A new blue plaque honouring a pioneering female medic has been unveiled on the University of Plymouth campus.
Dr Rosa Bale was born in Barnstaple in 1864. She became Plymouth’s first female doctor, and possibly the first one west of Bristol, in either 1895 or 1896, having qualified at the London School of Medicine for Women in 1892.
Her plaque can be found on the north west corner of the Portland Square building.
Having encountered prejudice as a woman in her chosen profession, she was a keen but non-militant suffragist, and supported the other female doctors who followed her.
She lived and worked in Portland Square, and refused to move away from Plymouth during the Second World War, claiming that as many of her patients had not been evacuated, she should stay too. But her house was damaged in the Blitz of March 1941 and she moved back to Barnstaple, where she lived until she died later that year, on 3 November, aged 76.
The Bale family were staunch Methodists and Rosa was a key figure at Plymouth’s Ebenezeer Chapel, where she took a weekly bible class.
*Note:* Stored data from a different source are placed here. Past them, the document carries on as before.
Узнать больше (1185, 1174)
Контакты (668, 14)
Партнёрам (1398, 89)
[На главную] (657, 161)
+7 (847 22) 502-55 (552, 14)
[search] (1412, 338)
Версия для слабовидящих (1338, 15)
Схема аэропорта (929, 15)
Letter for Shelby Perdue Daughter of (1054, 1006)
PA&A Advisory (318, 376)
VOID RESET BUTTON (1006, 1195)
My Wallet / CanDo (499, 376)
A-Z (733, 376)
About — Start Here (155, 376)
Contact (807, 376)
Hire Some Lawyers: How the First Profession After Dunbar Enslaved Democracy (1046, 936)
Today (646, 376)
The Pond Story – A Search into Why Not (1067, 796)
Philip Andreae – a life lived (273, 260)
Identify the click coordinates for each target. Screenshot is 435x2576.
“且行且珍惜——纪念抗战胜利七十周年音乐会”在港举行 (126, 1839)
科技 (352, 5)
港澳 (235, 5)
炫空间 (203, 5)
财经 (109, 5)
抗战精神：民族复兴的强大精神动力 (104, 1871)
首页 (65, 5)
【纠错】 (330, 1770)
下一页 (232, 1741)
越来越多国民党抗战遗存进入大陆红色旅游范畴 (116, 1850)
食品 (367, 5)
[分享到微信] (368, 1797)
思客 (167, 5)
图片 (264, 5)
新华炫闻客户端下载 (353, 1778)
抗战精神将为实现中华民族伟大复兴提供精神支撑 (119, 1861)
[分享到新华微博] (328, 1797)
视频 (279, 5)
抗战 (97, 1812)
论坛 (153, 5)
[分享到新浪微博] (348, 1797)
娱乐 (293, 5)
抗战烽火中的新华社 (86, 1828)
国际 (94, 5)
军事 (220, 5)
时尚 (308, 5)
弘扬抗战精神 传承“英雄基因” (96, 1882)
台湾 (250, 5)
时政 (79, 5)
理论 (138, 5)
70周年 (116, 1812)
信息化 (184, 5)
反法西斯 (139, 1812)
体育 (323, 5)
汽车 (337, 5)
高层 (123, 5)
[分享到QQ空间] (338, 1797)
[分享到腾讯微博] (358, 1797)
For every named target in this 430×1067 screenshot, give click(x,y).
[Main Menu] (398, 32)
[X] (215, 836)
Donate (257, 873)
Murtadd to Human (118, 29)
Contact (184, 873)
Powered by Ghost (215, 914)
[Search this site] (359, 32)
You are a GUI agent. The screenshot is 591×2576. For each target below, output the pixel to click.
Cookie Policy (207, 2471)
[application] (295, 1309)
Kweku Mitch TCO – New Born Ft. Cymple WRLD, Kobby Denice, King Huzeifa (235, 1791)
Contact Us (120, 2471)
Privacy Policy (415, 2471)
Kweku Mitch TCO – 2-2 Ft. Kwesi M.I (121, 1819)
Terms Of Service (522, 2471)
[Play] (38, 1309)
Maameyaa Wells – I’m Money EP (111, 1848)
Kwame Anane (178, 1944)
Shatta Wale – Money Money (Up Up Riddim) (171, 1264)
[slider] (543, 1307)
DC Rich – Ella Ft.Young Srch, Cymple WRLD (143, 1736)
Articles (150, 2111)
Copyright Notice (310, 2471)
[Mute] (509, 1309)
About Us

She also oversaw the project to remodel the premises as the Plymouth Central Methodist Church.
Hilary Neve, Professor in Medical Education at the University said:
“It’s really incredible what Dr Bale achieved. At a time when glass ceilings would have been 10 metres thick, she not only qualified as a doctor, but was a revered speaker and made a huge difference to local public health in Plymouth. She was an inspirational figure.”